Według internetowego wydania tygodnika "Der Spiegel" służby federalne i krajowe, odpowiedzialne za bezpieczeństwo wewnętrzne, uzgodniły w czwartek kompleksową strategię działań, które mają pomóc w zapobieżeniu ewentualnemu zamachowi na cele niemieckie.

Minister spraw wewnętrznych Wolfgang Schaeuble potwierdził oficjalnie jedynie to, że w czwartek odbyło się robocze posiedzenie przedstawicieli wspomnianych służb. Wzięli w nim udział szefowie Federalnej Służby Informacyjnej (BND), czyli wywiadu, Federalnego Urzędu Kryminalnego (BKA), Urzędu Ochrony Konstytucji oraz kierownicy ministerstw spraw wewnętrznych w krajach związkowych Niemiec.

Według mediów w trakcie spotkania naszkicowano scenariusz zagrożenia dla Niemiec oraz niemieckich obywateli przebywających za granicą. Ryzyko, iż staną się oni celem ataku grup terrorystycznych, znacznie wzrosło w minionych tygodniach.
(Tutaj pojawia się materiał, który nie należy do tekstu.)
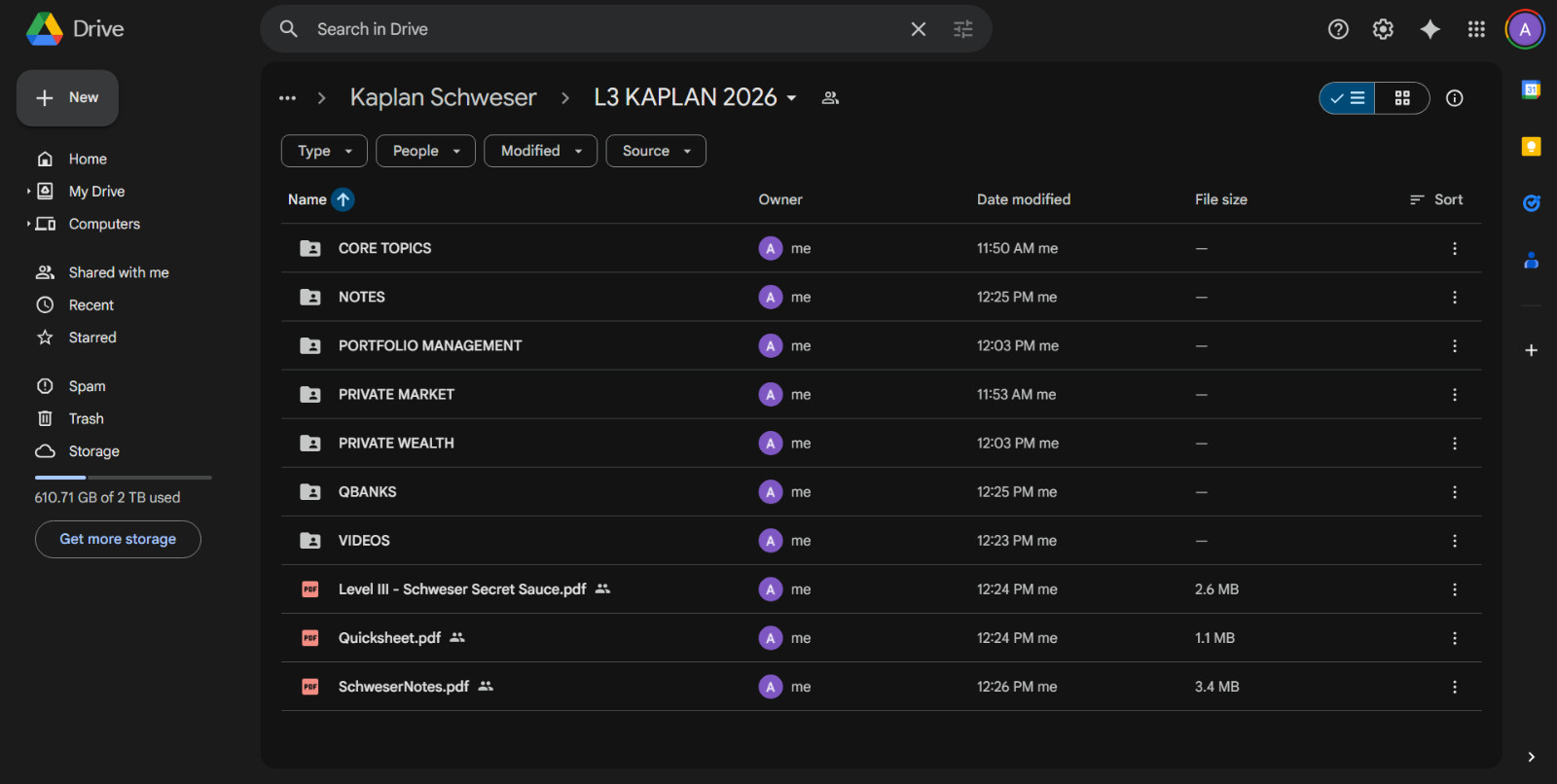Click the New button
This screenshot has height=784, width=1557.
[67, 98]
Władze obawiają się, że poprzez zamachy siatka terrorystyczna Al-Kaida będzie próbować wpłynąć na wynik wyborów do Bundestagu 27 września, a przynajmniej wywołać w Niemczech ostry spór o zaangażowanie sił Bundeswehry w Afganistanie.

Według "Spiegla" pakiet planowanych przez władze działań przypomina środki, które przedsięwzięto przed piłkarskimi mistrzostwami świata w Niemczech w 2006 r. Zadaniem policji na lotniskach i na granicach ma być zwłaszcza tropienie osób wyjeżdżających do terrorystycznych obozów szkoleniowych w Pakistanie i Afganistanie lub powracających z nich.
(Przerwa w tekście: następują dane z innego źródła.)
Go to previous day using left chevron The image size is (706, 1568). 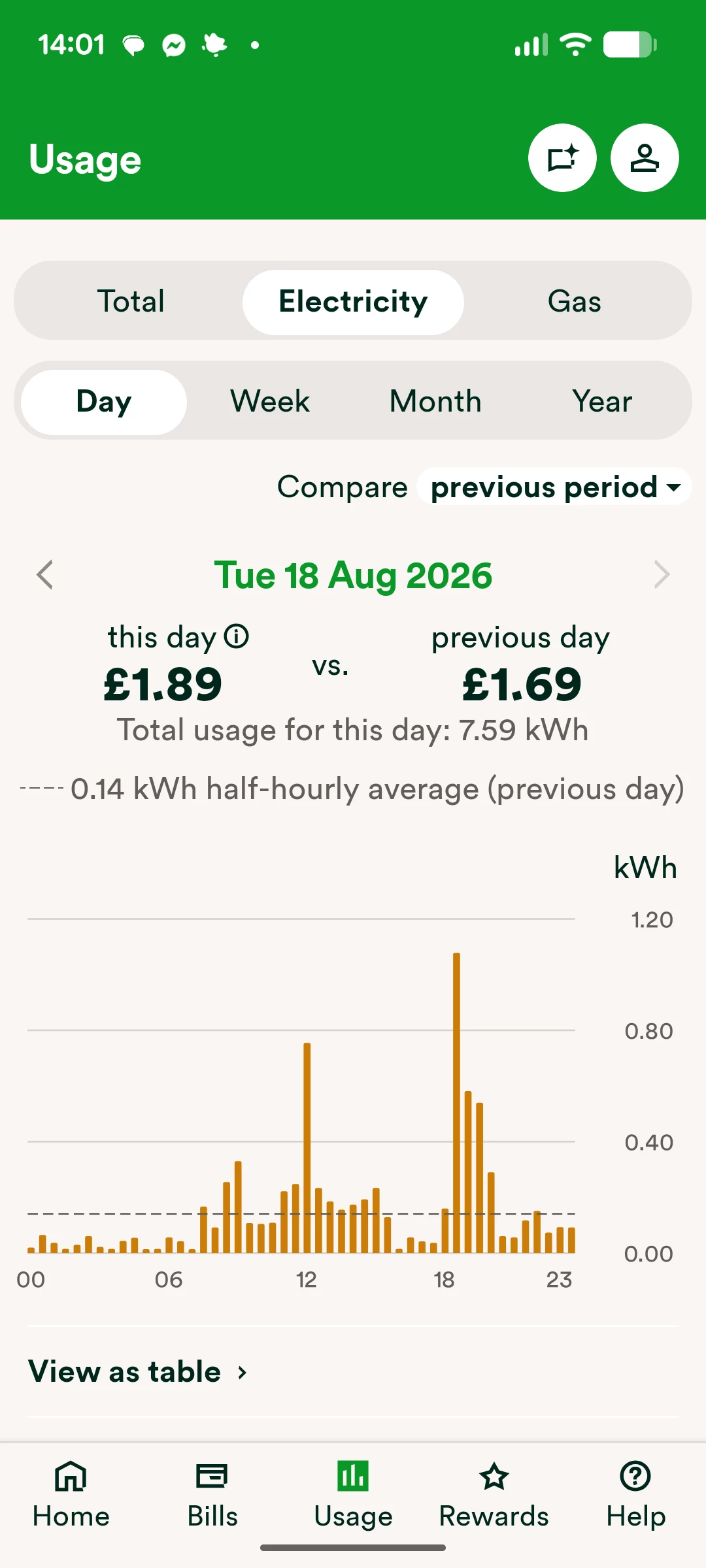(x=44, y=575)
Według ustaleń służb, do obozów w tym regionie wyjechało w ostatnich latach kilkudziesięciu Niemców albo mieszkających w Niemczech cudzoziemców. 45 powróciło do kraju po szkoleniu.

Funkcjonariusze Urzędu Ochrony Konstytucji zamierzają złożyć w najbliższych tygodniach wizyty u 140 osób powiązanych z grupami islamistycznymi i intensywniej obserwować ich aktywność. Władze chcą też zbadać, czy istnieją wskazówki radykalizacji wśród muzułmańskich grup studenckich na uczelniach wyższych w Niemczech.

Pod lupą niemieckich służb są szczególnie młodzi mężczyźni pochodzący z Afryki Północnej; według wskazówek wywiadu USA północnoafrykańskie grupy Al-Kaidy otrzymały rozkaz przeprowadzenia ataków na cele niemieckie - informuje "Spiegel Online". Dlatego władze w Berlinie ostrzegają niemieckie firmy działające w regionie oraz turystów.

Nadal nie ma wskazówek, jakoby organizacje terrorystyczne planowały konkretny zamach na cele niemieckie. Na początku maja służby otrzymały jedynie niejasną informację z Pakistanu to tym, że wyszkoleni w 15 obozach terrorystycznych cudzoziemcy, w tym Niemcy, zostali odesłani do swoich krajów ojczystych, by tam czekać na dalsze rozkazy.